GABAB receptors negatively modulate excitatory plasticity at the mossy fiber synapses onto parvalbumin-expressing Basket and Axo-axonic cells in the Dentate Gyrus

Rita Mafalda Pinto McKay Loureiro¹Sam Anthony Booker²Akos Kulik³Imre Vida^1*

• ¹NeuroCure Cluster, Institute of Integrative Neuroanatomy, Charité Medical University of Berlin, Berlin, Germany
• ²The University of Edinburgh Centre for Discovery Brain Sciences, Edinburgh, United Kingdom
• ³Albert-Ludwigs-Universitat Freiburg Physiologische Institute I und II, Freiburg, Germany

GABAB receptors (GABABRs) are important modulators of neuronal excitability, synaptic transmission and plasticity in principal cells (PCs). While at the cellular level they can inhibit synaptic transmission directly, at the network level, due to a net disinhibitory effect, they promote plasticity in PCs. However, their effect on plasticity in GABAergic interneurons (INs) is less well-understood.
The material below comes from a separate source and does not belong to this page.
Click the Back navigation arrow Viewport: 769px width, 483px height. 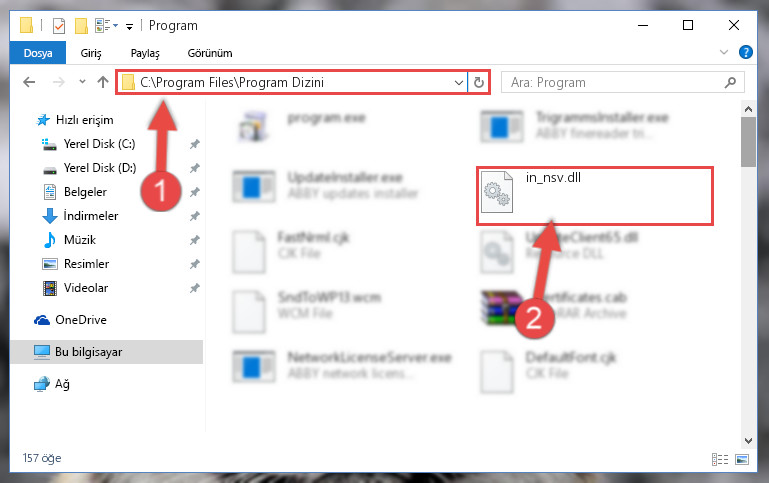coord(29,82)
In this study, we have combined quantitative immunoelectron microscopy and ex vivo whole-cell recordings to investigate the surface expression of GABABRs and their modulation of synaptic plasticity at mossy fiber (MF) inputs onto parvalbumin-expressing interneurons (PV-INs) in the rat dentate gyrus (DG). Immunoelectron microscopy confirmed the expression of the GABABRs and their effector channel Kir3.1 on PV-IN dendritic shafts. Theta-burst extracellular stimulation of MFs resulted in robust long-term potentiation (LTP) in basket cells (BCs) and axo-axonic cells (AACs), the two main types of DG PV-INs. LTP in both types was strongly reduced, but not abolished, by the GABABR agonist baclofen. Finally, pre-application of SCH-23390, a blocker of Kir3 channels, occluded the inhibitory effect of baclofen on LTP. These results demonstrate that postsynaptic GABABRs negatively regulate synaptic plasticity at MF synapses onto DG perisomatic-inhibitory PV-INs via Kir3 channels.